Ayran is a three-ingredient drink — yoghurt, water, salt — that is one of the most popular beverages in Turkey, the Caucasus, and Central Asia. It is consumed with meals, as a midday refreshment, and as a pairing for grilled meat in a way that other beverages struggle to match. It’s also extremely easy to make and genuinely delicious in a way that takes most people by surprise, because the combination of savoury, sour, and cool is not what Western palates typically expect from a yoghurt drink.
The Recipe
Combine 200g full-fat plain yoghurt, 200ml cold water, and a generous pinch of salt in a blender. Blend for 60 seconds until frothy and uniformly smooth. Pour over ice and serve immediately. That’s it. The froth on the surface is part of the drink — in Turkey, well-frothy ayran is considered better than flat ayran, and some vendors are known specifically for the quality of their foam.
Sparkling water instead of still water produces a different result — slightly lighter, more effervescent, with less of the creamy richness of the original. Some people prefer this version; it’s worth trying both. Cold water is essential — ayran made with warm water has a flat, slightly unpleasant flavour.

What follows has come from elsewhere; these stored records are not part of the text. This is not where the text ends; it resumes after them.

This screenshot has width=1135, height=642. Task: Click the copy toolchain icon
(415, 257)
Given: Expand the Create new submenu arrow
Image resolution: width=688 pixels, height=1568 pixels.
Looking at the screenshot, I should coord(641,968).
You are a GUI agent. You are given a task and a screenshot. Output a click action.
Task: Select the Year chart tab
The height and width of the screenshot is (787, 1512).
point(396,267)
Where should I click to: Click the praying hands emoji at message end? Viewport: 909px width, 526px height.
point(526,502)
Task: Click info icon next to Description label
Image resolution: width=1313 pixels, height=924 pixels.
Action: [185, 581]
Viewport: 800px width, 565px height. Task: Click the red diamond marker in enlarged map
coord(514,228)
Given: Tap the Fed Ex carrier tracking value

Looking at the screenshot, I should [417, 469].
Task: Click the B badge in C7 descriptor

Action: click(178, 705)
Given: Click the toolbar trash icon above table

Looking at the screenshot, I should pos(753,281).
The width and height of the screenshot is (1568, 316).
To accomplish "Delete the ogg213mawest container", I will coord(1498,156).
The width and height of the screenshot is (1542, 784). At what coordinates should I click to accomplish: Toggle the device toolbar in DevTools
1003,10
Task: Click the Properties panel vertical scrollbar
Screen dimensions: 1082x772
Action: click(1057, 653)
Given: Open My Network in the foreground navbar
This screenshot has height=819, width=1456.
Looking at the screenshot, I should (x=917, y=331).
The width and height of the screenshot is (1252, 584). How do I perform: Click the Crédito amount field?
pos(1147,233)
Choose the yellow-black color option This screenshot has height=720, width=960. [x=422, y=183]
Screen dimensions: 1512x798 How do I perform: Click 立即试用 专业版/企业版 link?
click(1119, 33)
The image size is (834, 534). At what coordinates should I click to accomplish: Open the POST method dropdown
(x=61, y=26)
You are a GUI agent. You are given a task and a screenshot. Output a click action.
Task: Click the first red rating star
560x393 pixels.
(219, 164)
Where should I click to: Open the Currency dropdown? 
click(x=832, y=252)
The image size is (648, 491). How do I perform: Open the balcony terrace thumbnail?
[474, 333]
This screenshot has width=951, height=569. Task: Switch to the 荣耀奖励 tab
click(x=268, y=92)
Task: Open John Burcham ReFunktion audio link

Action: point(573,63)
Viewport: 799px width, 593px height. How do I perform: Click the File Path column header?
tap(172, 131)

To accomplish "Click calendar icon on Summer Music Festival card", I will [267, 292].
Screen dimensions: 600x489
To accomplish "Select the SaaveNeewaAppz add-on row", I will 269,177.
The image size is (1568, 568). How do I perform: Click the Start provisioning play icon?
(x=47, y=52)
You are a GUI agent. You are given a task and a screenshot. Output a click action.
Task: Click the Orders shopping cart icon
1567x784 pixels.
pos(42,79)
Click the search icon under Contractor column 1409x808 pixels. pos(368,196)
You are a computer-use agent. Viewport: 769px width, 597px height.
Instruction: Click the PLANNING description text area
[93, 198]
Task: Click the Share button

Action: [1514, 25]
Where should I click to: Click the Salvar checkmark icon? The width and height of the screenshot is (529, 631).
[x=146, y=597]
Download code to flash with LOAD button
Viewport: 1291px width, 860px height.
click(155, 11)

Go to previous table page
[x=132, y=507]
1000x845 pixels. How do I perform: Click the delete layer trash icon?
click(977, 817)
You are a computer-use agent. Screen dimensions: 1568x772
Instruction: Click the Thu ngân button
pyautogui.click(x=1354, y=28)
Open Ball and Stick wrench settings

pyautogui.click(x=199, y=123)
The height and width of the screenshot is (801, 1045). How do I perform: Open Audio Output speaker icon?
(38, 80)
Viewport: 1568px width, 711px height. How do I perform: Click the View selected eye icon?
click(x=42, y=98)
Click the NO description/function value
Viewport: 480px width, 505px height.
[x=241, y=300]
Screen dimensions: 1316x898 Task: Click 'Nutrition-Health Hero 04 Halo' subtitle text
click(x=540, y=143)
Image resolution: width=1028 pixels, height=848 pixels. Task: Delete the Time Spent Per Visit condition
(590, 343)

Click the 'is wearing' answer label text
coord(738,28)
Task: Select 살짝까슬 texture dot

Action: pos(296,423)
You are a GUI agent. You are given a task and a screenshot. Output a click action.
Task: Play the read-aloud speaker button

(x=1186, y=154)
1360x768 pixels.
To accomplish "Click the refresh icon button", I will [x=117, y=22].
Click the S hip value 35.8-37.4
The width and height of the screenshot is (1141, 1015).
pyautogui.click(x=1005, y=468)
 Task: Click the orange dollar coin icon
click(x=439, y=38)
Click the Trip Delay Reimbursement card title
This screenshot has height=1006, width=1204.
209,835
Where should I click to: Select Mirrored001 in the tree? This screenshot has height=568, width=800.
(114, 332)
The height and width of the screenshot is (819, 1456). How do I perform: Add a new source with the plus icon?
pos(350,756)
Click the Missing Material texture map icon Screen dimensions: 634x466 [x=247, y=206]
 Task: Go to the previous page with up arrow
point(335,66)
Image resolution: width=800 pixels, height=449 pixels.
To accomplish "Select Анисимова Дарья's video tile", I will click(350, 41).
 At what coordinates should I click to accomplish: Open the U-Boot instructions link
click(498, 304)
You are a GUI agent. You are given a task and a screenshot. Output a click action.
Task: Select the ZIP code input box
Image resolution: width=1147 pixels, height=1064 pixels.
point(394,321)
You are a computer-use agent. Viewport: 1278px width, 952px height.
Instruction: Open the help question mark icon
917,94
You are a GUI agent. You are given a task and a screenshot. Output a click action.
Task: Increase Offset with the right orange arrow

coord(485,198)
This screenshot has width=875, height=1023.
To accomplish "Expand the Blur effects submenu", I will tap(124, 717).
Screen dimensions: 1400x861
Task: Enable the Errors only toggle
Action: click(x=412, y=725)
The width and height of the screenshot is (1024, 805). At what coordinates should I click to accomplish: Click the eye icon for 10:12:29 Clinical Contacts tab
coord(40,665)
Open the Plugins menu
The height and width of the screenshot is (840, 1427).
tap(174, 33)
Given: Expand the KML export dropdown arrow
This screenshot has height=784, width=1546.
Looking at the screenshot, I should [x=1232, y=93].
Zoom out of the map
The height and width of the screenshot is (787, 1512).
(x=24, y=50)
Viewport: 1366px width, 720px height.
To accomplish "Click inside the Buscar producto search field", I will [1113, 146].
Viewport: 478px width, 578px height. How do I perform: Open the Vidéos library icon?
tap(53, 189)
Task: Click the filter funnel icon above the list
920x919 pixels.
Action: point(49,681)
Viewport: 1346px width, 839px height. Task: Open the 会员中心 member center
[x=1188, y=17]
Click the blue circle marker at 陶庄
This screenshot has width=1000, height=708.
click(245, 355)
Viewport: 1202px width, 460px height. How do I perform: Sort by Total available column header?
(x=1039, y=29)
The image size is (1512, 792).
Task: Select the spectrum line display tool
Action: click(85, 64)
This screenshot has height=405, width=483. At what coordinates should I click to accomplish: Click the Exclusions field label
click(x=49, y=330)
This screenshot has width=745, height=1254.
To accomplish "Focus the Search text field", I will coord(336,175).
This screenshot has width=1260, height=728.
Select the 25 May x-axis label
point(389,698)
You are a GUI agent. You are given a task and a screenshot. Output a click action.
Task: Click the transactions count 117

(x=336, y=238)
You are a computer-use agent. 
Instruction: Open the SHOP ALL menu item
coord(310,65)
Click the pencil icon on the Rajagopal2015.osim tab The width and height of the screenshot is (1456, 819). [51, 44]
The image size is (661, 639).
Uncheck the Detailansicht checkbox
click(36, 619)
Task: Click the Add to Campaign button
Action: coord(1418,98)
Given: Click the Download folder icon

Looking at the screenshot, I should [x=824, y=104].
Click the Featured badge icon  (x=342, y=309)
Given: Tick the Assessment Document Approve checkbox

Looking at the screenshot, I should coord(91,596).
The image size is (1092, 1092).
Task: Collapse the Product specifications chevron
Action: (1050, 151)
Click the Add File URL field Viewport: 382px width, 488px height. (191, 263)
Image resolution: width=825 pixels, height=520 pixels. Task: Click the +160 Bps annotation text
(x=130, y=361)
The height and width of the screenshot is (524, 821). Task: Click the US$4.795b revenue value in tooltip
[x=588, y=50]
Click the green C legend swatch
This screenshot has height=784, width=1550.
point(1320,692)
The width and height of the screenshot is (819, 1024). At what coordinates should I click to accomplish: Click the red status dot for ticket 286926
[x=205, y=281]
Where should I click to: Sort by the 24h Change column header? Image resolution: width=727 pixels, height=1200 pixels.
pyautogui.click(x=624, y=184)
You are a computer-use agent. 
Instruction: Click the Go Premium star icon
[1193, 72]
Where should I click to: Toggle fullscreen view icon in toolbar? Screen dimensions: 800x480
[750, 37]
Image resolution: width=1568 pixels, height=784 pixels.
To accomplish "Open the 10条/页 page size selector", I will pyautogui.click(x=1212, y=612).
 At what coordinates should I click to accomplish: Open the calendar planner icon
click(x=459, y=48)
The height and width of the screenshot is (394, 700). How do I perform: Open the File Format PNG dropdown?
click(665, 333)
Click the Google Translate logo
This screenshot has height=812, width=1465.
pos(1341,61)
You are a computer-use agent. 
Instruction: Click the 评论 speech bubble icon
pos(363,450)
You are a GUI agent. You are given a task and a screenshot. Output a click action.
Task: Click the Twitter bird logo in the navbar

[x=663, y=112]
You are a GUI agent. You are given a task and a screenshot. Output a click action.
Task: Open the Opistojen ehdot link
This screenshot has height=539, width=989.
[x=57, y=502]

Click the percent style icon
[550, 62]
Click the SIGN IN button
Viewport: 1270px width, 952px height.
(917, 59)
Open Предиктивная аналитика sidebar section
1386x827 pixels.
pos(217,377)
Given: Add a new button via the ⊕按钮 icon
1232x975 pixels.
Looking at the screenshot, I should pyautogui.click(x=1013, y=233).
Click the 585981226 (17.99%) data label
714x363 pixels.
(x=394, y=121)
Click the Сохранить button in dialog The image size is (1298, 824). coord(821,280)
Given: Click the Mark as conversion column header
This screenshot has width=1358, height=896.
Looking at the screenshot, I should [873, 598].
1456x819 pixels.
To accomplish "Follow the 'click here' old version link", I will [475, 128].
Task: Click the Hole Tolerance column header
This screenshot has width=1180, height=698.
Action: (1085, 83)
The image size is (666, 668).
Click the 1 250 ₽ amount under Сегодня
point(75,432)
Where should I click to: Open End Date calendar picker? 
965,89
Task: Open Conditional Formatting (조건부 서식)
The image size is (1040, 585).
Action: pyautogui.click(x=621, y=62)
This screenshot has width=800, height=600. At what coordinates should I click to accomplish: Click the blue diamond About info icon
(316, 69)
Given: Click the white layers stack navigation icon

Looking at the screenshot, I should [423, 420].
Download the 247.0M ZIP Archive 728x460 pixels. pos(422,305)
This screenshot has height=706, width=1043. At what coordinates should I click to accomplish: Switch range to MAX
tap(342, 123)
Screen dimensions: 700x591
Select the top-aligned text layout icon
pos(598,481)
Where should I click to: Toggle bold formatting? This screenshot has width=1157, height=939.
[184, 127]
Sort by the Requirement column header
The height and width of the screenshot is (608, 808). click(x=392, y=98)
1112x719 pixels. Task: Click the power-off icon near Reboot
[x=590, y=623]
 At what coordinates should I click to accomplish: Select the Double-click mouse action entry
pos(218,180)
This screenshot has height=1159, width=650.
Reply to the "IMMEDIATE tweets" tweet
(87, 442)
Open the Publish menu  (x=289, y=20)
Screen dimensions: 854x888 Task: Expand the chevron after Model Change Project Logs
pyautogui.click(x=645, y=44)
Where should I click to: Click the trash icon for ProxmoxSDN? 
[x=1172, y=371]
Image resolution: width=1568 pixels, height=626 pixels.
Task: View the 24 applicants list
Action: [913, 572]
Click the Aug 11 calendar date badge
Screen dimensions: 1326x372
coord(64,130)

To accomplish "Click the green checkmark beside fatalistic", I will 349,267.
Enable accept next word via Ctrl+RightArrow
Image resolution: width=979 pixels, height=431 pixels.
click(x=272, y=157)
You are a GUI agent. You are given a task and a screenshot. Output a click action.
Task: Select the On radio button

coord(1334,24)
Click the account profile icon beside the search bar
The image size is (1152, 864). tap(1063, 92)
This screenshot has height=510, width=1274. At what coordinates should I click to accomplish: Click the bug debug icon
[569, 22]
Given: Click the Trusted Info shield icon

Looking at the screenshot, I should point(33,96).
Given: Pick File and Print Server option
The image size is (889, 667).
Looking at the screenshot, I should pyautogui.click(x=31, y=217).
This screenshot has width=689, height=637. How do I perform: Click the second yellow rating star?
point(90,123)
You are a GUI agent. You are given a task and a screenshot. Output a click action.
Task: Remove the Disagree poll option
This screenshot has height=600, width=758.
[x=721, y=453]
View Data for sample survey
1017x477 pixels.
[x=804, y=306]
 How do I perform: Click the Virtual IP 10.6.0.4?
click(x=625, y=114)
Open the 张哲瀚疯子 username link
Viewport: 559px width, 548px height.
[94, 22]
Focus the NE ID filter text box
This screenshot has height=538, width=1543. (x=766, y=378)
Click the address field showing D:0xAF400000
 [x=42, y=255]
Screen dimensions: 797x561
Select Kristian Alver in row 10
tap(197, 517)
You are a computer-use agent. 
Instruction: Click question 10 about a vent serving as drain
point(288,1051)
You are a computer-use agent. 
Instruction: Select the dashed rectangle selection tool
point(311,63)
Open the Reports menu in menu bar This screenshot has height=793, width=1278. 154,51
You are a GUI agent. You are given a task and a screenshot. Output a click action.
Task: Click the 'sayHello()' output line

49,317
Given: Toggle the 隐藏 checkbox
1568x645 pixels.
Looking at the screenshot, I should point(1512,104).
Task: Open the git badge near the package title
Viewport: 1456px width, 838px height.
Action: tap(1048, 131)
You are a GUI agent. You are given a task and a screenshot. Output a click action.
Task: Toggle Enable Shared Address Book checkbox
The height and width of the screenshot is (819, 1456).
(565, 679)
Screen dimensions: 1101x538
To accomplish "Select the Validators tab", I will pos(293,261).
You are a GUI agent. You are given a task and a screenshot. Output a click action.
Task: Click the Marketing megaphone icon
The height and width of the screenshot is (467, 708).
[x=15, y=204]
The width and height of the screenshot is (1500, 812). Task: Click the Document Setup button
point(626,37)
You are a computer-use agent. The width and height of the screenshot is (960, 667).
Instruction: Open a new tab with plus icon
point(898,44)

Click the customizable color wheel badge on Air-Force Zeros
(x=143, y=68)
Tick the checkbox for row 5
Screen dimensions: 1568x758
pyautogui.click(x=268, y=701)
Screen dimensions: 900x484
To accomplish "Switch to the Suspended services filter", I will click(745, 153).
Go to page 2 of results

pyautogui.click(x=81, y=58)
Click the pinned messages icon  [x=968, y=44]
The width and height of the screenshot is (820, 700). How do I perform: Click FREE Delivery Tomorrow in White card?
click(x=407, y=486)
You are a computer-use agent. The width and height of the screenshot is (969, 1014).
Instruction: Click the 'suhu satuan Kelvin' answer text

Why It Pairs So Well With Food
Ayran cuts through fat and spice in a way that carbonated soft drinks don’t. The lactic acid in the yoghurt acts as a palate cleanser between bites, the salt counterbalances richness, and the cool temperature provides relief from spice heat. It’s a drink that actually makes food taste better rather than simply accompanying it — which explains why it’s so embedded in the cuisine of regions where grilled meat, spiced rice, and flatbread are staple foods.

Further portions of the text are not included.